By May 25, 2003, Armenians will elect new local governments, vote on a new presidential term, and elect a new Parliament. Local elections take place October 20, followed by the presidential vote and finally by parliamentary elections in May. Meanwhile, lawmakers are preparing amendments to the Constitution [for background, see the Eurasia Insight archives] and may reach the voters in a referendum later in 2003. The country’s political elite has begun active preparations for this series of polls. While election commissioners have promised to closely scrutinize voter lists to eliminate fraud in the local elections, Armenia’s multiparty opposition has focused on the presidential vote. With former candidate Paruyr Hayrikyan predicting on September 3 that Kocharyan would not win re-election even if he runs unopposed because he cannot draw half the country’s votes, Armenia appears headed for a dramatic vote.
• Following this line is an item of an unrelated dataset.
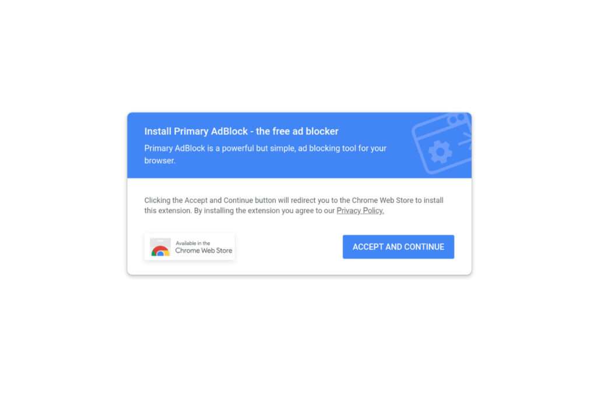597x398 pixels.
Task: Click the 'Chrome Web Store' badge label
Action: coord(203,251)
With so many players interested in roiling Kocharyan or furthering their own political fortunes, it has become evident that the presidential election will greatly influence (if not determine), not only the result of the May parliamentary elections, but the path of the country’s further development for many years to come. Yet it is not clear to candidates or to observers where that direction might lead.

Kocharyan, now serving out his first five-year term, declared his intention to run for the second term as early as a year ago. However, by now, only one political party, the Ramkavar-Azatakan, which has no representatives in the present National Assembly, has declared its support of the president’s bid. Kocharyan lacks his own party, and the members of the current pro-government majority, the Republic party led by Prime Minister Andranik Margaryan and the nationalist Dashnakstutiun party, have conspicuously declined to endorse him. They are likely seeking more political promises from the president in exchange for support, and may also be keeping quiet while they wait to see what sort of support Kocharyan draws from the Armenian Diaspora and from foreign governments.
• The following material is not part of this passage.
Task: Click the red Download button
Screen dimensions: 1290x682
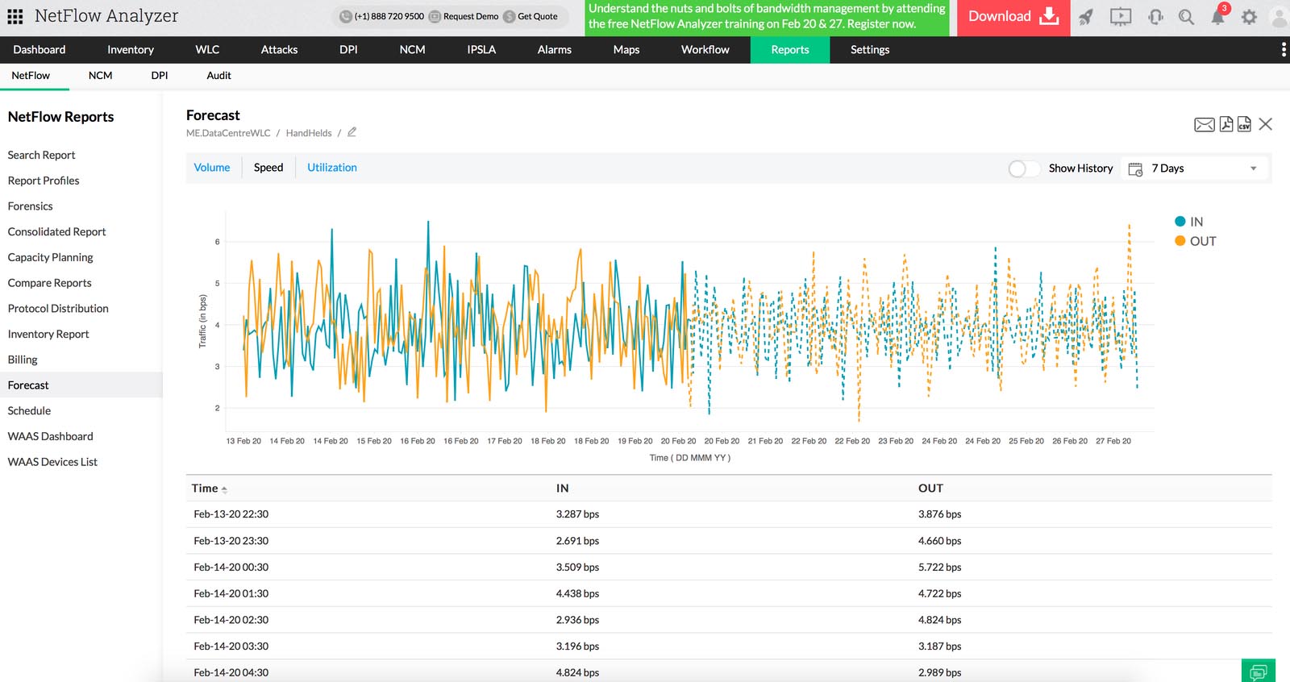Action: tap(1013, 17)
Two main contestants have emerged to take on the president. One may be a candidate of the Armenian National Movement (ANM), which elected Kocharyan’s predecessor. Levon Ter-Petrosian, who resigned in 1998 after standoffs with the military, has neither encouraged nor silenced speculation that he will run again. Many observers believe he could pose the stiffest challenge to Kocharyan. But according to Vardan Vardanyan, an analyst with A1+ TV, other politicians might want Ter-Petrosian’s return more keenly than Ter-Petrossian wants to come back. Former ambassador to Britain and prime minister Armen Sargisyan may run under the ANM banner; a political weekly called Iravunk has quoted"reliable sources" as saying that Armen Sargsian has even formed his shadow government.

Another challenge to Kocharyan coalesced in September, when 16 opposition parties excluding the ANM formed the "Union of 16" or "Popular-Patriotic Union" (PPU) and vowed to act jointly to topple "the corrupt regime of Kocharyan." These parties cover a broad ideological range, from Communists to right-center theorists. As such, some observers believe it could mount a stiff challenge to the incumbent. Hayrikyan, the leader of a moderate opposition party, has said that Kocharyan would have no chance to win the elections if the PPU presents a joint candidate. He allowed, though, that the coalition members’ ideological breadth would make choosing a candidate very difficult, as the parties forming the alliance differ too much in their ideology.
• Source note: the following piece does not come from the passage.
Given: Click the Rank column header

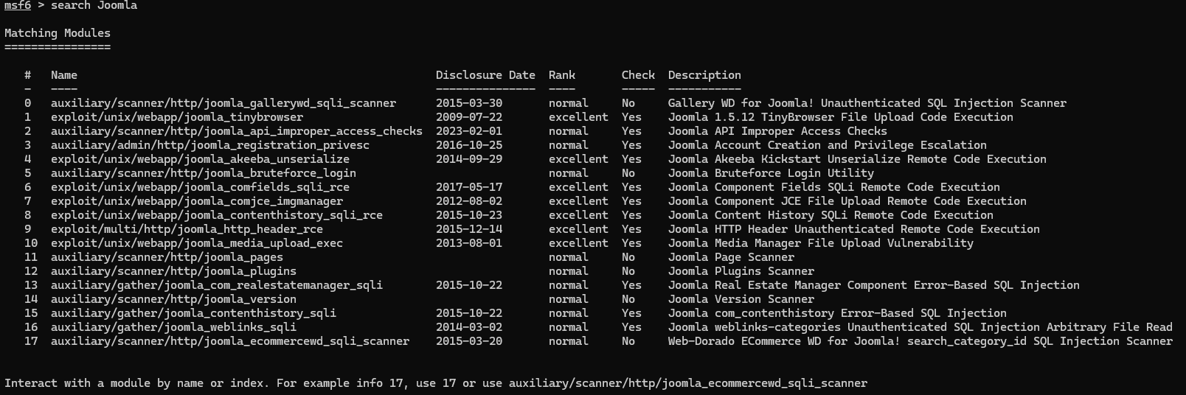Looking at the screenshot, I should coord(562,75).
This warning seems to be prudent, as many members have begun pressing their own personal agendas. Artashes Gegamyan, the leader of the National Unity party, is the most active among them. On September 13, he volunteered to stand as the coalition’s candidate; he later published an agenda and asked the other members of the alliance to respond to it as if it were the joint program of all 16 parties. The other leaders did not agree with such a vision. Many of them may have their eye on the presidency. These include Stepan Demirchyan, the leader of the People’s Party, whose father Karen died in the October 27, 1999 terrorist attack on Parliament. They also include Communist leader Vladimir Darbinyan and Vazgen Manukyan, who heads the National Democratic Union and ran as the principal rival to Ter-Petrossian during the elections of 1996.

With so many egos and agendas brewing, the Union of 16 may simply fail to achieve traction by February. As such, analysts believe that the opposition will lose credibility if its parties endorse a common candidate right away. These analysts hold that opposition parties would do better by presenting several candidates, to take as many votes as possible in the first round, and then support whoever faces Kocharyan in a runoff.

The embattled Kocharyan, who according to some estimates counts less than 20 percent of Armenians among his supporters, may suspect that the PPU would undermine itself by supporting a single candidate soon. During a meeting with reporters on September 17 he said he would prefer for the PPU to have a joint candidate so as to avoid a runoff election. Kocharyan justified this preference by arguing that each vote imposes an economic burden on the country, so that it would benefit citizens to keep election season as brief as possible. But he may be more concerned about running out of time himself.

Editor’s Note: Haroutiun Khachatrian is a Yerevan-based writer specializing in economic and political affairs.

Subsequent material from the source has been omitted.